Nel primo caso è possibile riscontrare diversi gradi di inibizione del comportamento sociale, da quella moderata di bambini che si presentano come calmi, che si sottomettono facilmente, che spesso vengono considerati saggi e che comunque giocano e interagiscono con gli altri con piacere, a quella grave in cui il bambino, pur desiderandolo intensamente non osa avvicinarsi agli altri. Questi comportamenti possono essere considerati l'equivalente della fobia sociale negli adulti, e in effetti possono evolvere in questa direzione.
Inoltre se l’esordio è precoce e il decorso è cronico, il bambino con questa fobia può non raggiungere i livelli di funzionamento attesi; se invece l’esordio avviene in adolescenza, il livello di funzionamento raggiunto in genere è quello atteso, e la Fobia Sociale può determinare un peggioramento delle prestazioni sociali e scolastiche.
INIBIZIONE NELLE CONDOTTE MENTALIZZATE
Nel caso delle condotte mentalizzate l’inibizione può riguardare la capacità immaginativa e fantasmatica: in questo caso il bambino gioca poco, è molto conformista, il che può facilitare l’inserimento sociale, e preferisce giochi ripetitivi e di manipolazione.
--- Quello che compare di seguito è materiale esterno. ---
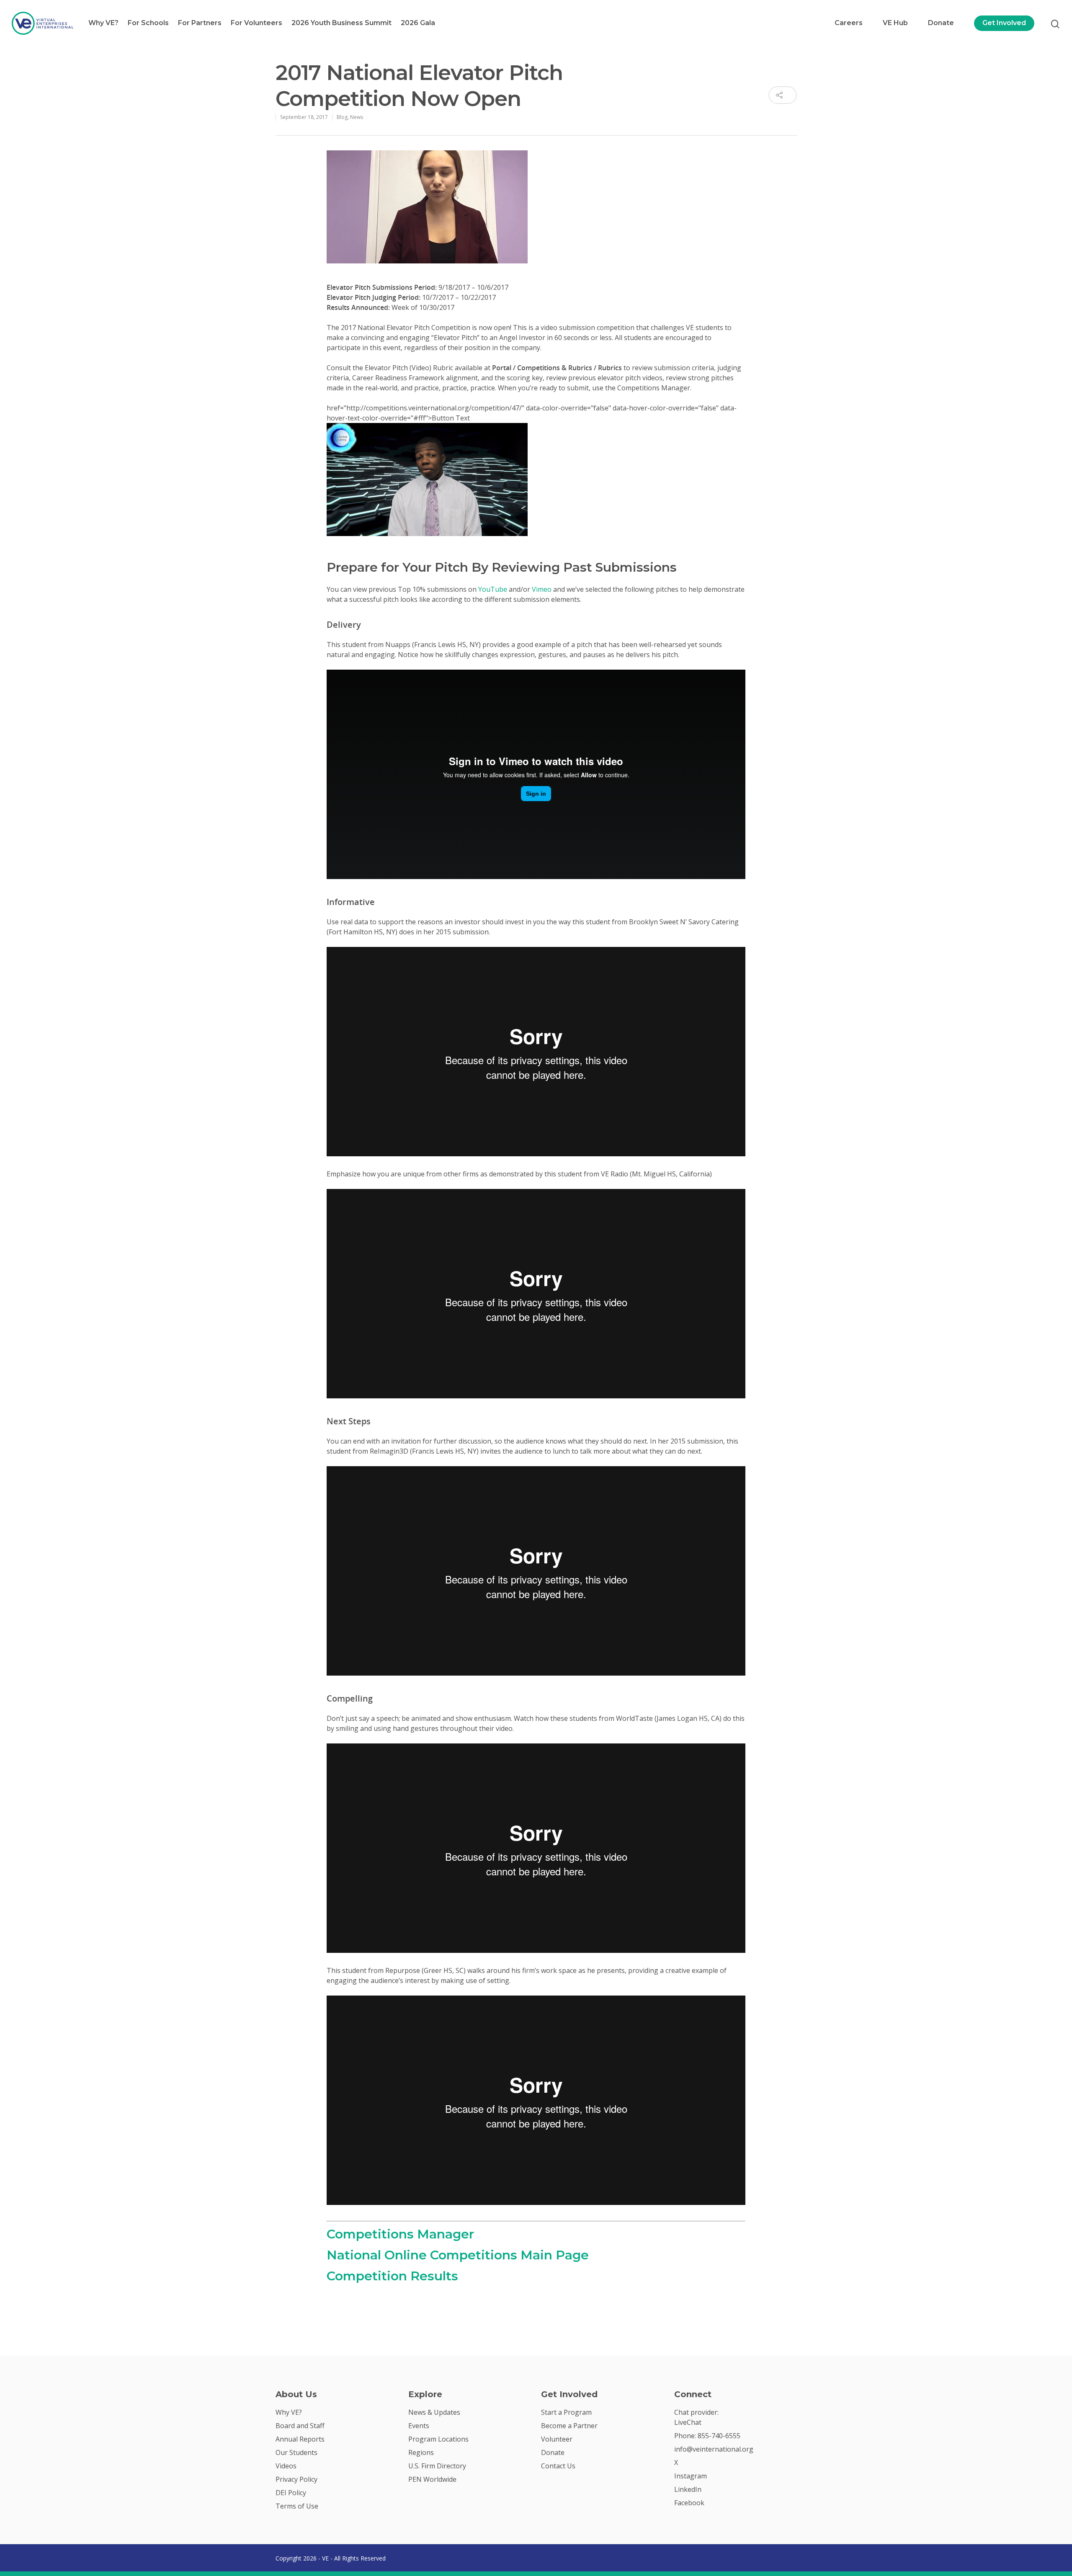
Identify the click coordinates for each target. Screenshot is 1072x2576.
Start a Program (566, 2412)
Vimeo (541, 589)
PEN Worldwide (432, 2479)
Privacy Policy (296, 2479)
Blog (342, 117)
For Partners (200, 23)
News (356, 117)
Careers (849, 23)
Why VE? (103, 23)
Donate (941, 23)
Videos (286, 2465)
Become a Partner (569, 2425)
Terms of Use (297, 2506)
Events (418, 2425)
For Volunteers (256, 23)
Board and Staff (300, 2425)
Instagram (690, 2476)
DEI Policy (291, 2492)
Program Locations (438, 2439)
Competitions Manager (400, 2234)
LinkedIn (687, 2489)
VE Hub (895, 23)
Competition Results (392, 2276)
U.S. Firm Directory (437, 2465)
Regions (421, 2452)
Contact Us (558, 2465)
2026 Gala (418, 23)
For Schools (148, 23)
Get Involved (1004, 23)
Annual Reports (300, 2439)
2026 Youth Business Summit (341, 23)
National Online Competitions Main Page (458, 2255)
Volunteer (556, 2439)
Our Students (296, 2452)
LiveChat (687, 2422)
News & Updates (434, 2412)
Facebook (689, 2502)
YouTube (492, 589)
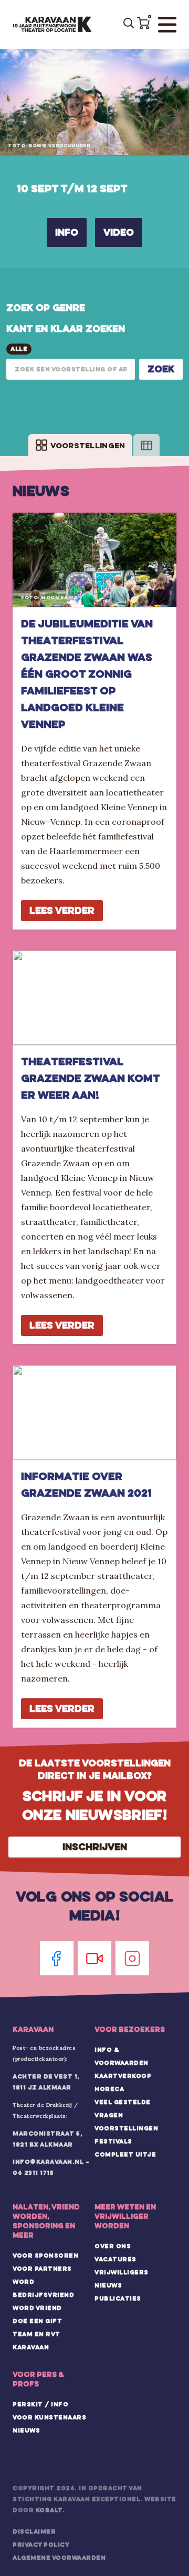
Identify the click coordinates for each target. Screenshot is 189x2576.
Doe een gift (37, 2321)
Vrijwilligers (121, 2272)
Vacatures (115, 2259)
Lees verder (61, 910)
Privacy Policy (41, 2544)
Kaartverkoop (122, 2076)
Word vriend (37, 2308)
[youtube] (94, 1958)
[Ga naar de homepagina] (52, 25)
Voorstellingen (126, 2128)
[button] (143, 23)
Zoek (161, 369)
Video (118, 232)
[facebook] (56, 1958)
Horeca (109, 2089)
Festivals (113, 2141)
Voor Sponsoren (45, 2255)
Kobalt (49, 2510)
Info (66, 232)
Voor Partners (42, 2268)
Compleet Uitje (125, 2154)
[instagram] (132, 1958)
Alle (18, 348)
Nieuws (108, 2285)
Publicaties (117, 2298)
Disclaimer (34, 2531)
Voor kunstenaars (49, 2417)
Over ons (112, 2246)
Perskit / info (40, 2404)
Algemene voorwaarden (59, 2557)
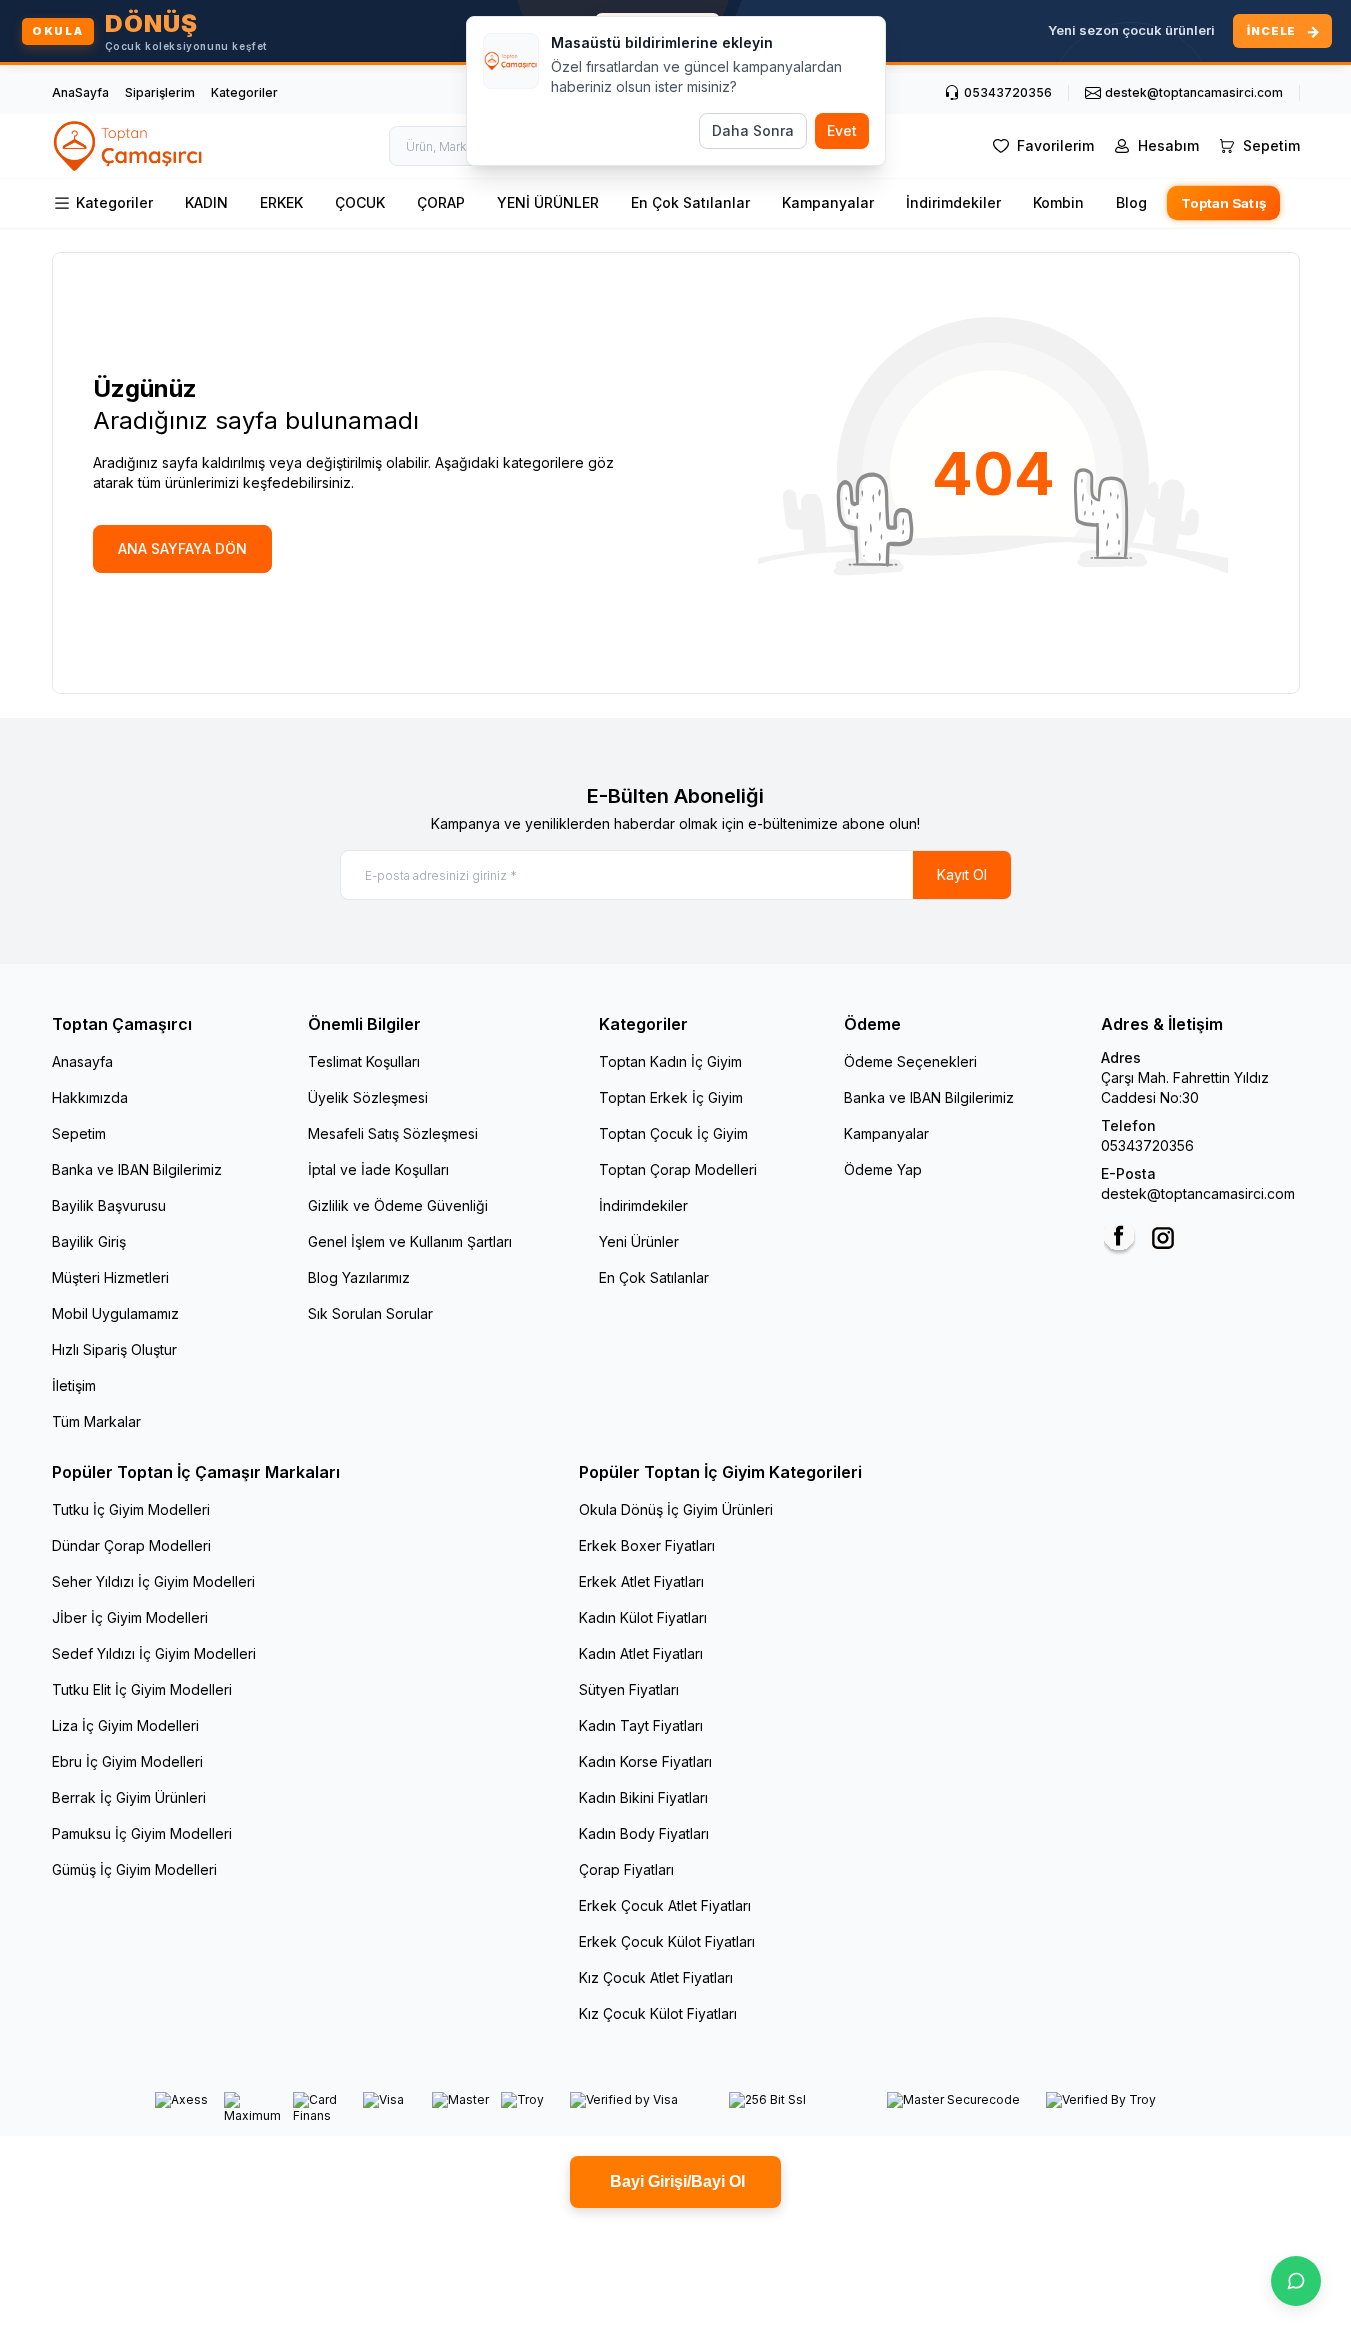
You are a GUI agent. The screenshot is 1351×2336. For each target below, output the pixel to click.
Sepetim (79, 1133)
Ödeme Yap (883, 1169)
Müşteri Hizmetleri (110, 1277)
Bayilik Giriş (89, 1241)
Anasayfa (82, 1061)
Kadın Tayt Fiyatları (641, 1725)
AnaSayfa (80, 92)
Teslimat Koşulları (364, 1061)
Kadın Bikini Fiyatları (643, 1797)
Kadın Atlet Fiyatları (641, 1653)
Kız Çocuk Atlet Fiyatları (656, 1977)
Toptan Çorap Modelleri (678, 1169)
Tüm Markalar (96, 1421)
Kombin (1058, 202)
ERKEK (281, 202)
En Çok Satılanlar (690, 202)
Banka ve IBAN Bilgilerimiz (137, 1169)
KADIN (206, 202)
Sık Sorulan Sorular (370, 1313)
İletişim (74, 1385)
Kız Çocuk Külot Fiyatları (658, 2013)
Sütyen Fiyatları (629, 1689)
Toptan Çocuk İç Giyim (673, 1133)
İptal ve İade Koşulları (378, 1169)
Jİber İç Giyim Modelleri (130, 1617)
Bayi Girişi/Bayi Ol (675, 2181)
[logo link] (129, 146)
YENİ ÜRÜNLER (548, 202)
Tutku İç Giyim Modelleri (131, 1509)
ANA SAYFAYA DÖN (182, 548)
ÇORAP (441, 202)
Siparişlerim (160, 92)
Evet (842, 130)
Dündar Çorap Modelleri (131, 1545)
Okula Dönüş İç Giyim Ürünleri (676, 1509)
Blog (1131, 202)
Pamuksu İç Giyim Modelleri (142, 1833)
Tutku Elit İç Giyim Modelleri (142, 1689)
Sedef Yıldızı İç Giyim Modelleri (154, 1653)
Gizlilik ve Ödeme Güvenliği (398, 1205)
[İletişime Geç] (1296, 2281)
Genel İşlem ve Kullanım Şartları (410, 1241)
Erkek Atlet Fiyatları (641, 1581)
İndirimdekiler (953, 202)
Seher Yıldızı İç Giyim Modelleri (153, 1581)
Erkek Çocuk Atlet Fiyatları (665, 1905)
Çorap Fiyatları (626, 1869)
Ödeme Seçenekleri (910, 1061)
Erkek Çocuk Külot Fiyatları (667, 1941)
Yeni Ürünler (639, 1241)
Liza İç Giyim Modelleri (125, 1725)
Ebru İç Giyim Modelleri (127, 1761)
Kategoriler (244, 92)
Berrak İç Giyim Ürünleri (129, 1797)
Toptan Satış (1223, 203)
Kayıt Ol (962, 874)
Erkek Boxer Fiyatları (647, 1545)
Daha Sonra (753, 130)
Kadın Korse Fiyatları (645, 1761)
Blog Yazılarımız (359, 1277)
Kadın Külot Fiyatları (643, 1617)
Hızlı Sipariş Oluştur (114, 1349)
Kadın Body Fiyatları (644, 1833)
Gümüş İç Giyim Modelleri (134, 1869)
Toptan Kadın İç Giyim (670, 1061)
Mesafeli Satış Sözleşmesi (393, 1133)
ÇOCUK (360, 202)
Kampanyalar (828, 202)
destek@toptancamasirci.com (1198, 1193)
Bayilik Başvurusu (109, 1205)
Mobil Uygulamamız (115, 1313)
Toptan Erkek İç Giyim (671, 1097)
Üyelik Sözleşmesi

Nei casi più gravi si parla di stupidità nevrotica, condizione in cui il bambino, pur andando bene a scuola sembra essere piuttosto sciocco e stupido.
L’inibizione può riguardare il funzionamento intellettivo generando spesso l’insuccesso scolastico.
Tali bambini presentano una forte timidezza e paura di fronte alle interrogazioni con una forte inibizione del pensiero che può giungere al vero e proprio vuoto mentale. Solitamente nei test intellettivi presentano un’intelligenza normale.